At this point of time, therefore, we have a binding contract, executory on the part of Mr. Stokes and executed on the part of the committee. It was found and is conceded that he has not performed that contract, and the only question presented, aside from that relating to the form or extent of the relief, is whether he has in any way been lawfully relieved of his obligation to perform, or from the consequences which would ordinarily follow from his breach of the contract. He agreed to receive in round numbers $700,000 in the first mortgage bonds of the new company, whereas he actually received $900,000; and he agreed that the second mortgage bonds of the new company should cover all the property on which the mortgage foreclosed was a lien, when in fact the stocks and securities, through which the Bankers Merchants' Telegraph Company controlled the connecting links in their system, were omitted from that mortgage, and those stocks and securities were delivered to him as collateral to certain loans and advances that he made. He also agreed to buy in the property at the foreclosure sale for the benefit of the reorganization committee, and in accordance with the *506 plan agreed upon, and for this reason there was no competition in bidding; but when the auctioneer struck the property off to him one of the attorneys for the plaintiff in the foreclosure suit said, "For the reorganization committee?" and Mr. Stokes replied, "No, for myself."

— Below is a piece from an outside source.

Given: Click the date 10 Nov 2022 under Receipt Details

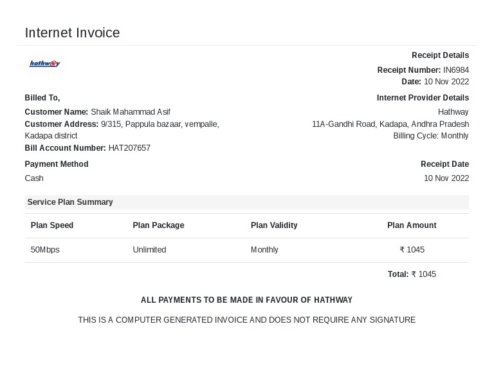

Several theories are relied upon to justify the action and non-action of Mr. Stokes, upon none of which, however, did the courts below unite in pronouncing judgment. Those theories are (1) that there was a rescission of the reorganization agreement; (2) that there was a lawful modification of that agreement; (3) that there was a ratification by the plaintiffs, and (4) that there was such laches on their part as to defeat their cause of action. We will now consider these theories of defense in the order named.

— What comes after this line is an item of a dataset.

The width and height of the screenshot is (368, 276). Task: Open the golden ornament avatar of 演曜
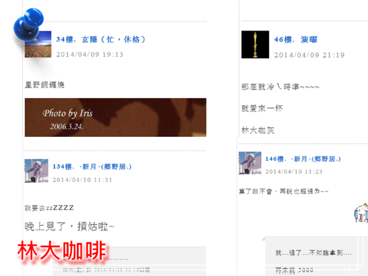(x=255, y=44)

1. Rescission. It is not claimed that Mr. Stokes could rescind his contract upon any ground that existed when it was made, such as fraud, inadequacy of consideration, mistake or illegality. Nor could he rescind for non-performance by the reorganization committee representing the bondholders, for the contract was at once performed by them, so far as it related to him personally, by the amendment of the decree so as to declare his certificates valid, and the withdrawal of the appeal brought to test their validity. There was no failure of consideration and no reservation of the right to rescind. The ground upon which it is now claimed that a rescission could have been made is that through the wrongful act of a third party the property had become of less value than it was when the contract was entered into. There was, however, no rescission upon this ground or upon any other. The only evidence of any attempt to rescind is that Mr. Stokes, on the day after the wires were cut, stated to his own attorney, Mr. Lauterbach, in the presence of Mr. Townsend, the chairman of the reorganization committee, that he could not carry out the agreement.

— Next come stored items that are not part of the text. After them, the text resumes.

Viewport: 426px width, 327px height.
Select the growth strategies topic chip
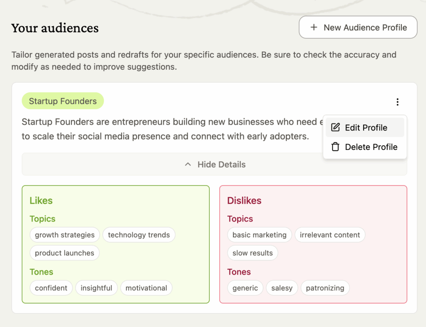(x=65, y=235)
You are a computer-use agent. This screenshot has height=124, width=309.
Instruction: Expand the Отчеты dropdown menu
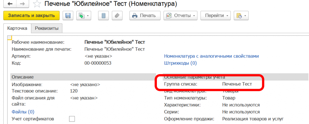click(x=180, y=15)
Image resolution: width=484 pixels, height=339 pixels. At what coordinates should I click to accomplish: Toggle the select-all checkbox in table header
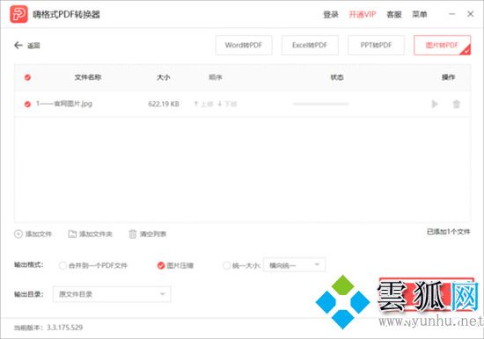pos(27,77)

Effective rescission requires a lawful right to rescind, due notice of an intention to rescind and the restoration of benefits received by the party attempting to rescind, so that the other *507 party may be placed in statu quo. Even if the most complete right of rescission exists it cannot be exercised without a return or an offer to return such benefits. The only exception emphasizes the rule. (Kley v. Healy, 127 N.Y. 555, 561.) Mr. Stokes made no attempt or offer to return the substantial benefits that he had received. He did not procure or offer to procure a reamendment of the decree by striking out the clause recognizing the validity of his certificates, or to revive the appeal. Retaining all that he had received, he simply said that he could not perform.

A contract cannot be thus put aside, for one party cannot speak for both, or bind and loose both at his discretion. Even upon the assumption that Mr. Stokes had the right to rescind, and that his notice of intention was sufficient, there was no valid rescission on account of his failure to restore the benefits and to place the other parties in the same condition that they were when the contract was made. It is, however, very doubtful whether Mr. Stokes intended his declaration to his own counsel, in the presence of a member of the reorganization committee, to be a notice of intent to rescind, for two months after the alleged rescission and six weeks after the sale in foreclosure, he made an affidavit in a proceeding commenced by one Bill to have the foreclosure decree amended so as to provide that the receivers' certificates should share in the proceeds of the sale in the order of the equities of the claims underlying them, in which he recognized the reorganization agreement as in existence, made no claim that it had been rescinded, and admitted that he was to buy the property for the committee and turn the same over to them, or to any corporation to be designated by them. A similar affidavit was made by Mr. Townsend in another legal proceeding, and used in court with the knowledge and consent of the counsel for Mr. Stokes. We think that the oral agreement of Mr. Stokes with the committee was never rescinded or abandoned.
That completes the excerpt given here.